Many of the health workers didn’t have the confidence, authority, or interpersonal savvy to convince young mothers (or their mothers-in-law, who are often the decision-makers in the household) of the best ways to care for newborns—especially when those ways go against customs that are sometimes centuries old.

A lot of traditional newborn care practices in rural India—such as giving babies river water to drink or rubbing mud, ointment, or herbs on the umbilical cords—can cause infection and diarrheal disease. It can take authority and perseverance for a young ASHA to convince families to make these kinds of changes.

 
“Earlier we just spoke to the mother-in-law and expected her to pass on the message to her daughter-in-law,” one ASHA told the Vistaar team. “Now we say, ‘No, I want to talk to your daughter-in-law.’ We are not scared to do that.”

Vistaar Project results

IntraHealth worked with the government of Uttar Pradesh to build the communications and counseling skills of the state’s ASHAs and provide structured, constructive gatherings where the workers can meet and learn from one another.

The Vistaar team helped restructure the existing monthly ASHA meetings—which had started out as irregular, chaotic gatherings of up to 150 women at a time—into consistent, smaller meetings of 40 to 50. The team also developed two-hour, interactive sessions on topics such as interpersonal communication, planning home visits, and critical messages about maternal health and newborn care, and offered them to ASHAs who want to hone their skills at the new, smaller meetings.

Through the Vistaar Project, IntraHealth has now helped the Indian government to train over 8,000 ASHAs in the state of Uttar Pradesh and strengthened their support systems in five districts.

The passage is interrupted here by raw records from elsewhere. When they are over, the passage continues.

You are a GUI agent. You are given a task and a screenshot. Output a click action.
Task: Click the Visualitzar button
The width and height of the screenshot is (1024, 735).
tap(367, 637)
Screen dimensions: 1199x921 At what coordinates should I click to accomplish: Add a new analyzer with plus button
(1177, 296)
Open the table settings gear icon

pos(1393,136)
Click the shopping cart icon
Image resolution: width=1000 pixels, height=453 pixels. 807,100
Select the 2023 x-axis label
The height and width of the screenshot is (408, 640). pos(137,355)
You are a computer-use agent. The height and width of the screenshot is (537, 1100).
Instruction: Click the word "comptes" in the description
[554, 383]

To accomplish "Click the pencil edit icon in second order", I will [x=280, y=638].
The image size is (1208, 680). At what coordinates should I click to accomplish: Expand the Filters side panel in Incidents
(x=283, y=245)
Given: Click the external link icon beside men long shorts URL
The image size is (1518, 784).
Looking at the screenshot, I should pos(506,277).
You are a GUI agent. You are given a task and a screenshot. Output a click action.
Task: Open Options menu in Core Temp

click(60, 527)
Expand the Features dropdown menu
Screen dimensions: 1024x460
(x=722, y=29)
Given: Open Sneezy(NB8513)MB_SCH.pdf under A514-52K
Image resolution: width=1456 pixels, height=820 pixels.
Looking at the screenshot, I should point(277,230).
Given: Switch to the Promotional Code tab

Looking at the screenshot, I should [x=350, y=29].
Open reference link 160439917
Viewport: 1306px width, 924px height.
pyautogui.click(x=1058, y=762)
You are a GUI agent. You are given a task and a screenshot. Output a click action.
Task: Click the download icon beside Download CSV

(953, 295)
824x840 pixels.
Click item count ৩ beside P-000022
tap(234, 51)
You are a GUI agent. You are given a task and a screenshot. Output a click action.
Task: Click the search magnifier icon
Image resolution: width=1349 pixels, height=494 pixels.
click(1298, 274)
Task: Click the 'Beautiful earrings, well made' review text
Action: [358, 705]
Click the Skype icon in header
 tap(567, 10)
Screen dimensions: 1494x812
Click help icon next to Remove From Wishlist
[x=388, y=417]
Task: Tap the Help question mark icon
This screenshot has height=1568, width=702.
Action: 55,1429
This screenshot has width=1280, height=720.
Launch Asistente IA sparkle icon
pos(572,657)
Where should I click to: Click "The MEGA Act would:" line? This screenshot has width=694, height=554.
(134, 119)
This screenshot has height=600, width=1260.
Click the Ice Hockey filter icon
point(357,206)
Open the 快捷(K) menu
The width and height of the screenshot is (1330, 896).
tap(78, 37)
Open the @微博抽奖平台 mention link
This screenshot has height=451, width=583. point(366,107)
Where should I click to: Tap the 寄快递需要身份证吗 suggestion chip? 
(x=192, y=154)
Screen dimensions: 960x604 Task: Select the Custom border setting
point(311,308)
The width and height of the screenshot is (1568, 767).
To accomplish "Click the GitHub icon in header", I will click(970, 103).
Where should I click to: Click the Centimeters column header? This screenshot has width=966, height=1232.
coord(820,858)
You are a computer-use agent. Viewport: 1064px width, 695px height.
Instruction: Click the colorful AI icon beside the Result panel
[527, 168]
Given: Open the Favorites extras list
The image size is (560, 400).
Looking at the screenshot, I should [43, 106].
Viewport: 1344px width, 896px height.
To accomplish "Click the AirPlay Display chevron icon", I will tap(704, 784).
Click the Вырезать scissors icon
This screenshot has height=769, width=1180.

By the time the project ended in October 2012, the Vistaar team found that ASHAs had begun to make more home visits. And more importantly, more mothers were retaining the ASHAs’ messages and putting them into practice.

You can read more in the end-of-project brief on this topic, but here are some highlights. Vistaar surveys revealed that by the end of the project:

  • Attendance at the ASHA monthly meetings rose from 48% to 74%.
  • Almost all monthly meetings included the new skills-building sessions.
  • 38% of mothers in rural areas reported being visited by an ASHA within a week of their deliveries, up from less than 1%.
  • The percentage of mothers who were breastfeeding within one hour of their deliveries rose from 15% to 28%.
  • The percentage of newborns being weighed at birth rose from 26% to 53%.
  • The percentage of newborns who were receiving colostrum—the antibody-rich milk mothers first produce—rose from 58% to 80%.
  • The percentage of mothers who were delaying bathing their newborns by at least three days rose from 37% to 59%.

An unexpected benefit

Now Vidya meets regularly with other ASHAs and can reach out to her supervisors whenever she has a problem. Not only does the training and guidance boost the quality of her work, it also makes the job more satisfying.

“Earlier I was locked up inside the house like any other daughter-in-law of the village,” Vidya says. “But since I undertook this role of being an ASHA, it has increased everyone’s respect for me. The community trusts me when I go door to door. I love my work.”

Vidya’s experience highlights an unplanned benefit of the ASHA system. Not only does the program improve the health of mothers and newborns in Uttar Pradesh, it also elevates the confidence and status of many young women within their communities.

The Vistaar Project, funded by the United States Agency for International Development, was a six-year initiative with India’s national government and the state governments of Jharkhand and Uttar Pradesh to improve health and nutrition in mothers, newborns, and children.